TUESDAY, JAN 10, 2023: NOTE TO FILE

Gaia Education 3

A short 8-week course in ecological design, lession 3

Eric Lee, A-SOCIATED PRESS

TOPICS: SUSTAINABILITY, FROM THE WIRES, LANGUAGE GAMES

Abstract: As I have sustainability concerns and concerns for posterity's and the biosphere's future, I will start a course in Ecological Design tomorrow, which is one of four 'dimensions' of the offering. Subnotes to file will likely follow.

COOS BAY (A-P) — The 3rd lesson. [My comments are in brackets.]

The Regenerative Design Revolution

To realise the “great turning”, the awareness, skills and ecological knowledge to co-create diverse regenerative cultures everywhere, will require a fundamental rethinking of the ways in which societies sustain themselves. In the words of R. Buckminster Fuller "it will require a design revolution." We now have clear evidence that it is technologically and socially possible to reduce the negative human footprint on the Earth. [The closest source for quote: 'Fuller argued that political revolution would never "deliver the goods" for that portion of humanity which lives in poverty. In the 1960s, in books like Utopia Or Oblivion, Fuller gave an (unaccounted for) figure of 44% of humanity as living with relatively adequate means. Ignoring political dimensions, Fuller proposed that as we are at the moment operating at an overall mechanical efficiency of only 4%, if we increased this to only 12% we could take care of everybody. This would require a design revolution which, Fuller says, necessarily entails a world revolution, because industrialization "consists inherently in world-around integration of all resources" (Utopia Or Oblivion, 1963, p.291)'. Fuller apparently never heard of Jevon's paradox, but that a world revolution or collapse was a necessary outcome is clearer now that in 1963, except to the likes of Fuller who also wrote an Operating Manual for Spaceship Earth. And while 12% might have taken care of everybody in 1963 when the population was 3.2 billion, tripling the efficiency of the system would just kick the can down the road a bit further.]

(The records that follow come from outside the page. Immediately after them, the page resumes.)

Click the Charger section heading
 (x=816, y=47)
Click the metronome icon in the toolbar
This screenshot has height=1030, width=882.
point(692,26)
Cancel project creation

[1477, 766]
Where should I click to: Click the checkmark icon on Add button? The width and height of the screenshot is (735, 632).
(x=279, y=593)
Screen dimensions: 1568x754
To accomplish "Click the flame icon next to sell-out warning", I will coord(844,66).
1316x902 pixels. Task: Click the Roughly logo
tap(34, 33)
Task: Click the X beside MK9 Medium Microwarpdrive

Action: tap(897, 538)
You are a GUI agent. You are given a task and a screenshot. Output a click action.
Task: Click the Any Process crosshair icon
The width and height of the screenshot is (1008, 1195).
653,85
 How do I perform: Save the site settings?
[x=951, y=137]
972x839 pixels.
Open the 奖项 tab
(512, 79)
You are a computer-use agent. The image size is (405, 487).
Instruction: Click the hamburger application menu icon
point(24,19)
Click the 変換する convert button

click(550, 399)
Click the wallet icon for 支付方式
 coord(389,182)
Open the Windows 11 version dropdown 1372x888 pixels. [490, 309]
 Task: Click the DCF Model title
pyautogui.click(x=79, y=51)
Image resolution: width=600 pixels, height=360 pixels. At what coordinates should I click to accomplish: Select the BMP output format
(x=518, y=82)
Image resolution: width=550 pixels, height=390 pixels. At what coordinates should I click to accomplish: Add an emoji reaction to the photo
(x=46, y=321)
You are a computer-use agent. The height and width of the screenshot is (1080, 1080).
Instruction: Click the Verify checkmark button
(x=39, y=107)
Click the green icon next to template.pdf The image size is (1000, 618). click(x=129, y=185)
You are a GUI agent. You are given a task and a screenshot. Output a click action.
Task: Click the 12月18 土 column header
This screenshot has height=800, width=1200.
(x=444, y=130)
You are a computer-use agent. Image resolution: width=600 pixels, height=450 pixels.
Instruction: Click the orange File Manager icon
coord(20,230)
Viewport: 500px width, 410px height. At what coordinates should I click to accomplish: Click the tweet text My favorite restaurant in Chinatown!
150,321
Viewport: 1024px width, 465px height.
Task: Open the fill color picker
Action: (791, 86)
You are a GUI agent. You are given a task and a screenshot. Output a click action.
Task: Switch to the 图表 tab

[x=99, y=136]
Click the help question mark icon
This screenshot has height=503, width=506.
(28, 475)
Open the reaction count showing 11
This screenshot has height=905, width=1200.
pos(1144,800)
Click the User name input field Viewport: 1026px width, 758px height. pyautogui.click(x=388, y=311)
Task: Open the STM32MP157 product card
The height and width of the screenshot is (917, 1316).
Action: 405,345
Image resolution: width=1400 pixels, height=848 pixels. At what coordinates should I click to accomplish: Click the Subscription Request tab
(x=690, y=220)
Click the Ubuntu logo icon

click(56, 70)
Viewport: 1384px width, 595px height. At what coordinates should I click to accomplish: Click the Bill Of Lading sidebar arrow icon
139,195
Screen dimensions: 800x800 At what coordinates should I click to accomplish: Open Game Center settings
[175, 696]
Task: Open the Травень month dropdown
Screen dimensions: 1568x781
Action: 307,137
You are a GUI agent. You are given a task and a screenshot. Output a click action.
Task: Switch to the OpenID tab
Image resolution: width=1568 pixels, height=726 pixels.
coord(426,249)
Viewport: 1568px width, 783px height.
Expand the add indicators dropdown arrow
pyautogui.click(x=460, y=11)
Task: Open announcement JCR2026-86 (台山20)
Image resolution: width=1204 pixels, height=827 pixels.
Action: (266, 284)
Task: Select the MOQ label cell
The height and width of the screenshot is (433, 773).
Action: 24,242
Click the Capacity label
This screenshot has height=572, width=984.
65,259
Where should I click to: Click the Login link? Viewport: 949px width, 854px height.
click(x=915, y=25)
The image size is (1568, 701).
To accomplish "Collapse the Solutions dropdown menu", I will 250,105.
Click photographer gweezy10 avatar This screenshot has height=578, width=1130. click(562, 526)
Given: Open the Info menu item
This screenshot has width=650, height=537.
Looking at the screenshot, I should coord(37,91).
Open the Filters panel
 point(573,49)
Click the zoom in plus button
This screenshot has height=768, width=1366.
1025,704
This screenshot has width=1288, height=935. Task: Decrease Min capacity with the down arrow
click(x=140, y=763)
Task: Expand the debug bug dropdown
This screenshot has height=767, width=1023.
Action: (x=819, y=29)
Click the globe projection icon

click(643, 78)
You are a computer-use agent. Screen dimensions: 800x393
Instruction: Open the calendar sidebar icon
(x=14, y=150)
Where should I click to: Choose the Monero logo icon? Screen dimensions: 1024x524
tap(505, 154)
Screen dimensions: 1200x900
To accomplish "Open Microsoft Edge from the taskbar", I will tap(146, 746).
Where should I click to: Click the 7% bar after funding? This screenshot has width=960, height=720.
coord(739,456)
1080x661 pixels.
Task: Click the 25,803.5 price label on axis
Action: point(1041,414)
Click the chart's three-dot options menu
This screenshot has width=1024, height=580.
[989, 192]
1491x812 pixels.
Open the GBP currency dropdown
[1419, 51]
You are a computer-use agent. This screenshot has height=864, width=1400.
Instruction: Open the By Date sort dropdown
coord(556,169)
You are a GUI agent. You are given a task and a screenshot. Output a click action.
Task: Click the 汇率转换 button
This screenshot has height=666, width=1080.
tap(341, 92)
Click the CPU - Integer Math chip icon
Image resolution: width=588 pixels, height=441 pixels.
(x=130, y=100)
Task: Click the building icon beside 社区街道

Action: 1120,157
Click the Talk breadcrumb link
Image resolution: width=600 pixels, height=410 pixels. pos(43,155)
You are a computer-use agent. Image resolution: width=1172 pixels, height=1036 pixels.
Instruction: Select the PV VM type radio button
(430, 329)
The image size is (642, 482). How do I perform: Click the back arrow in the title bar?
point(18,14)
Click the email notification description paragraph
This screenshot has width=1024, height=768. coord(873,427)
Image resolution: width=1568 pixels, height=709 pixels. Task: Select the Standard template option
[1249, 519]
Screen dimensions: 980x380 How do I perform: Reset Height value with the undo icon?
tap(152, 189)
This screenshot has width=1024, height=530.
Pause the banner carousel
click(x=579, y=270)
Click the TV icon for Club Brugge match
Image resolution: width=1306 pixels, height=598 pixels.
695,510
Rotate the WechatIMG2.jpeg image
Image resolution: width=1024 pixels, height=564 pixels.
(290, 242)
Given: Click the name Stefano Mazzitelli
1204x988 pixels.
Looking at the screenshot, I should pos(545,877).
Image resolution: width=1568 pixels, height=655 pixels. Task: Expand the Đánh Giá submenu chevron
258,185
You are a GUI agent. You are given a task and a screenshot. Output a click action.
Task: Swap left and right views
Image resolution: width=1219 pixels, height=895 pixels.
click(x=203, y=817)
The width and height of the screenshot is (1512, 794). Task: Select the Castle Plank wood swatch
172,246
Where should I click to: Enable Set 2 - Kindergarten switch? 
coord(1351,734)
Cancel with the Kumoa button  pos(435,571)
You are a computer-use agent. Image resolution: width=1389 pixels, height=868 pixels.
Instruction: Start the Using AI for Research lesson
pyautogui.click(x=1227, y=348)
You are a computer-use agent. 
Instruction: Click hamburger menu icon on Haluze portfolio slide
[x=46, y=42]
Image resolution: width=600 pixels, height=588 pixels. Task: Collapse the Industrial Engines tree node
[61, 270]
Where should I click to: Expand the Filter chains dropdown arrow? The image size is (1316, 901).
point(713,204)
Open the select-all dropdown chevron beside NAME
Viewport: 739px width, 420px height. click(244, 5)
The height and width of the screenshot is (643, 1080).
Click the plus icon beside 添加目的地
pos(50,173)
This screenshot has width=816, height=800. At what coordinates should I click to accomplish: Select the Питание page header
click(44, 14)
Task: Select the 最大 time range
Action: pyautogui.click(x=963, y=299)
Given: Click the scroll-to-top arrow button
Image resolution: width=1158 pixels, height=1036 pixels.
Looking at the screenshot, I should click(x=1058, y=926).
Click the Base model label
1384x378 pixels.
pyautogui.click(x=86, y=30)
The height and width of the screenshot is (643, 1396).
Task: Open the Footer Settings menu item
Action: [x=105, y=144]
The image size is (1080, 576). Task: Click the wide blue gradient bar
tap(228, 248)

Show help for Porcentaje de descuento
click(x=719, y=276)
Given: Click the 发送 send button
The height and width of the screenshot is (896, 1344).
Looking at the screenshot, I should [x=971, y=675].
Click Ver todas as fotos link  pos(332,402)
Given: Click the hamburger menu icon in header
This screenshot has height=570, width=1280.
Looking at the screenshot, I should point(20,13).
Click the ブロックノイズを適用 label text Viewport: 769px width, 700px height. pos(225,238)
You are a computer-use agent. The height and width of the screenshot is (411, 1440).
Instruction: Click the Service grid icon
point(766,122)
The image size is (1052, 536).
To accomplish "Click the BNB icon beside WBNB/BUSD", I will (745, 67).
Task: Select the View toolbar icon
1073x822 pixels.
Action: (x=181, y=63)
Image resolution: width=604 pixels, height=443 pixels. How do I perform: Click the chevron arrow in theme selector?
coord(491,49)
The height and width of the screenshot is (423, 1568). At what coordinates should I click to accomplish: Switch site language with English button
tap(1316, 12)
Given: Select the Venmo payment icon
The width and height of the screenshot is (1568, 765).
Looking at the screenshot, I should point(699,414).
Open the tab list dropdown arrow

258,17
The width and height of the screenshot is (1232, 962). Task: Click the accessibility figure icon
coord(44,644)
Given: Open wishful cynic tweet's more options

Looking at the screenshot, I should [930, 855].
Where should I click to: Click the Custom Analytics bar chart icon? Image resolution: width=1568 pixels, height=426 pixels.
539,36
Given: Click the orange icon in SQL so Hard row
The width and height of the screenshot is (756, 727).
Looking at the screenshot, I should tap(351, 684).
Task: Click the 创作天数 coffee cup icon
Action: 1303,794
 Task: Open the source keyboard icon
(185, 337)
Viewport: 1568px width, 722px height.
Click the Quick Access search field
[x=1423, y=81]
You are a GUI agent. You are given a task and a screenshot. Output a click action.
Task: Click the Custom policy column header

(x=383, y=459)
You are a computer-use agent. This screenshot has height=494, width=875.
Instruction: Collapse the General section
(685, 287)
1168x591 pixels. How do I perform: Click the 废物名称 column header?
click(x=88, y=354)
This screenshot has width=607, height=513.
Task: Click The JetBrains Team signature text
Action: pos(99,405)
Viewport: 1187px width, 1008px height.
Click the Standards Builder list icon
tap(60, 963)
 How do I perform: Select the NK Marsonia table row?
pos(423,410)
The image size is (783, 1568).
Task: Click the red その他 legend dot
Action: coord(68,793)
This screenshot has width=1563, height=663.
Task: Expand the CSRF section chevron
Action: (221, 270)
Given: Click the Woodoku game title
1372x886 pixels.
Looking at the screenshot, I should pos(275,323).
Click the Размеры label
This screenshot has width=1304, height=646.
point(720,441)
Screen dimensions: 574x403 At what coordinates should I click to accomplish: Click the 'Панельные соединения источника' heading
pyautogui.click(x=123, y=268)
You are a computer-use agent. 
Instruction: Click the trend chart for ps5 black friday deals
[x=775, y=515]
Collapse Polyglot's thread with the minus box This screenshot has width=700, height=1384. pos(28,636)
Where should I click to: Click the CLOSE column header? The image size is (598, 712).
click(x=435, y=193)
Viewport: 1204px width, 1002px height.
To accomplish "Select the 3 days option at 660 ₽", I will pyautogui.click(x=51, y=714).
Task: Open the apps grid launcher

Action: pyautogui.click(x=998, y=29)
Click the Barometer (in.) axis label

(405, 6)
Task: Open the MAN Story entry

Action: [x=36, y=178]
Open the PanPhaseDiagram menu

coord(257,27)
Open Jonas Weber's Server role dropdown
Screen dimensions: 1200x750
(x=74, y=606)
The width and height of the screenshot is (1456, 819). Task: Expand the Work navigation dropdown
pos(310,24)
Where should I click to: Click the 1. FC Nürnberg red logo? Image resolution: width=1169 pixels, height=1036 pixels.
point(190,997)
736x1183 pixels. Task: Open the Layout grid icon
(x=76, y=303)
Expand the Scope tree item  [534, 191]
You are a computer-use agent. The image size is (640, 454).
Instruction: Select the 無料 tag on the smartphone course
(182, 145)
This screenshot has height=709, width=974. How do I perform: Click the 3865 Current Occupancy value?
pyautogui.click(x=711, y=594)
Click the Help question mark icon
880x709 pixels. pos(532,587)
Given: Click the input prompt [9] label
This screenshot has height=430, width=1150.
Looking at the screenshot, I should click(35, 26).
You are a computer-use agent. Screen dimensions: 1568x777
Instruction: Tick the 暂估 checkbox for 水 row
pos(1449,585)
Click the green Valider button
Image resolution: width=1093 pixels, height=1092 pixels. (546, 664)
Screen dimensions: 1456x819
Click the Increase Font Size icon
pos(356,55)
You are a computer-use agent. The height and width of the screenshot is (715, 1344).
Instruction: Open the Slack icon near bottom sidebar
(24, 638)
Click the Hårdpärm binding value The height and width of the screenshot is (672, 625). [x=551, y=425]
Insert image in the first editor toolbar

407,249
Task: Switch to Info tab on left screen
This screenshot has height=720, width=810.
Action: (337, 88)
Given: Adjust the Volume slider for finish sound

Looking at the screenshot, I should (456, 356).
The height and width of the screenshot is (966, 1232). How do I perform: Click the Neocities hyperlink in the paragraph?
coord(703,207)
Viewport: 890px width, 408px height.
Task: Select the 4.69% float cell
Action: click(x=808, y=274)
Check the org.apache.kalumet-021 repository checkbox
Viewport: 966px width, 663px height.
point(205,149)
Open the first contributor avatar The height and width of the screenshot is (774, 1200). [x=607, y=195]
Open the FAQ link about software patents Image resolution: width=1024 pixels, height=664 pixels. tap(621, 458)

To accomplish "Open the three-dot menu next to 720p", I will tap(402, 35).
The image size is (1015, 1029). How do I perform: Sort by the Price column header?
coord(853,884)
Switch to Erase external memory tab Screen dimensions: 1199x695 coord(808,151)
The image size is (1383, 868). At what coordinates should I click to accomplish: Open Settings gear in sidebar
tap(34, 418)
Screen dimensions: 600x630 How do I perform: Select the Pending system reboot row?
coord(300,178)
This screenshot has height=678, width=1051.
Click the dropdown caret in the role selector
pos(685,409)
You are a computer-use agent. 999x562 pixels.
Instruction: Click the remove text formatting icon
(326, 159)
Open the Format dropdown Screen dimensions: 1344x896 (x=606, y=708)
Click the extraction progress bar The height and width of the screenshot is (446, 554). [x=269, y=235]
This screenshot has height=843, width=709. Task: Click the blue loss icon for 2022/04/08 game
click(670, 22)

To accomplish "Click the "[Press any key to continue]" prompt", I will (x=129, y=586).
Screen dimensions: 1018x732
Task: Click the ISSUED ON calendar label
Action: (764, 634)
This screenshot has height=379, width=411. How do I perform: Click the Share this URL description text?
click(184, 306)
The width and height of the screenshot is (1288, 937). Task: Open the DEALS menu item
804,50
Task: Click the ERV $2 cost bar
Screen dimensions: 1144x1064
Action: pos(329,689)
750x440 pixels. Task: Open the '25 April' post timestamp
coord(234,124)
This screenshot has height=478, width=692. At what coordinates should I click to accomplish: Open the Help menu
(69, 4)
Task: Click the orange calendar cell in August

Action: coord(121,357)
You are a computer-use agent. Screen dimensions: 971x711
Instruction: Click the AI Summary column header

We know how to do this, or at least where to start. To accomplish this task will require a new way of thinking and designing, one that implies a different attitude to the planetary resources, coupled with a commitment to recycling, conservation, regeneration and the use of renewable sources of energy and raw materials.  Listen to this talk by ecological design pioneer, John Todd about partnering with nature to create small-scale, local and circular industrial ecologies, new (ecological) economics, biophilic architecture and agriculture that can reduce our impact on the biosphere by 90%.

Source: John Todd - The Ecological Design Revolution: Bioneers


The contents of the Ecological Dimension aims to provide participants with the awareness, ecological knowledge and understanding necessary to begin the lifelong journey of regeneration through ecological design.  It is organised into interconnected topics as follows:

▪       Module 1 – Whole Systems Approach to Ecological Design

▪       Module 2 – Appropriate Technology: Water

▪       Module 3 – Local Food

▪       Module 4 – Appropriate Technology: Energy

▪       Module 5 – Green Building and Retrofitting


Ecological concerns are fundamental to the design and development of ecovillages and sustainable communities. The prefix ‘eco’ originally meant ‘home’ – not in the limited sense of ‘house,’ but rather referring to the surrounding and supporting local environment. An ecological village, then, is integrated into the landscape in a way that benefits both humans and their encompassing environs. Designers will take great care to ensure that life-supporting natural functions are not only preserved but enhanced whenever possible. The strategy here is one of working with Nature rather than against Nature. The ultimate goal of sustainable settlement design is the creation of self-reliant, self-maintaining, self-regenerating ‘living systems’ that can assume a life of their own.”
Chris Mare, 2005 (Gaia Education’s EDE Curriculum)

[I shared the transcrips, information about Todd and Orr, and the Fuller quote on the forum which has sections for Modules 1 to 5 and other secetions for Personal Introduction, General Discussion, and Announcements. The first three lessons introduce the modules, but there is no category in the form for posting or discussing the content of the three introductory lessons. I confessed that I had mistakenly posted under the Module 1 category of the forum and assumed the design of the forum included an omission of a category to post to, but did not suggest adding one. While adding such a category seems obvious, the intro matterial is clearly viewed as given, beyond questioning, hence no descussion is thinkable. The verities of Doughnut Economics are assumed. That MTI society can be re-designed to work and thrive unto the 23rd century and beyond is a given.]